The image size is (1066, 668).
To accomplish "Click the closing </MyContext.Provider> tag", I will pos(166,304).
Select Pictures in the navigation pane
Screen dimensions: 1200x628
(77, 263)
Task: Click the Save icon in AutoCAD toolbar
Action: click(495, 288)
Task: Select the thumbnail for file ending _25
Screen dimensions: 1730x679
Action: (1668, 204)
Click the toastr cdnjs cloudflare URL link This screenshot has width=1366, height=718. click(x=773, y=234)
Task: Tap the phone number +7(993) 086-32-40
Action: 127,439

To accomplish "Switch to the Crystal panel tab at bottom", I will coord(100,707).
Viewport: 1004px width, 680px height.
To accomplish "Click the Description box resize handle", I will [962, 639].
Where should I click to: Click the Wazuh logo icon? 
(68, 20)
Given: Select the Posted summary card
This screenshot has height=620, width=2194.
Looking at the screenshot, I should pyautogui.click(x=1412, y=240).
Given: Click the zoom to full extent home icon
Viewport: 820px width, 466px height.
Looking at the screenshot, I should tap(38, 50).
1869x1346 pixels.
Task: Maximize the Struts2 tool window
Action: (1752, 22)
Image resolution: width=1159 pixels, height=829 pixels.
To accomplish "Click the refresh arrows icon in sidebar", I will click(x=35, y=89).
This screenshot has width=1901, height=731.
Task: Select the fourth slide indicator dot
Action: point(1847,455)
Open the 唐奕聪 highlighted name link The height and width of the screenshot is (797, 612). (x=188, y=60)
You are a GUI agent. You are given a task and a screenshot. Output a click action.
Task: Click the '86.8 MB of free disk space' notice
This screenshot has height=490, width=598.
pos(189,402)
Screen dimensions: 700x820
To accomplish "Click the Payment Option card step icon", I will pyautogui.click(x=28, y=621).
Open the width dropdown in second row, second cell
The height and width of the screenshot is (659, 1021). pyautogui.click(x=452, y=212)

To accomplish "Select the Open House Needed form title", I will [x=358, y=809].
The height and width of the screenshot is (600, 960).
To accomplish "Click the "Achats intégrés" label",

———

### [EXERCISE BRIEF]
Transcribe the line that contains "You are a GUI" exactly, then each line after it through the end of the material. Nothing else belongs in the output.

### [EXERCISE OUTPUT]
You are a GUI agent. You are given a task and a screenshot. Output a click action.
Task: Click the '86.8 MB of free disk space' notice
This screenshot has height=490, width=598.
pos(189,402)
Screen dimensions: 700x820
To accomplish "Click the Payment Option card step icon", I will pyautogui.click(x=28, y=621).
Open the width dropdown in second row, second cell
The height and width of the screenshot is (659, 1021). pyautogui.click(x=452, y=212)

To accomplish "Select the Open House Needed form title", I will [x=358, y=809].
The height and width of the screenshot is (600, 960).
To accomplish "Click the "Achats intégrés" label",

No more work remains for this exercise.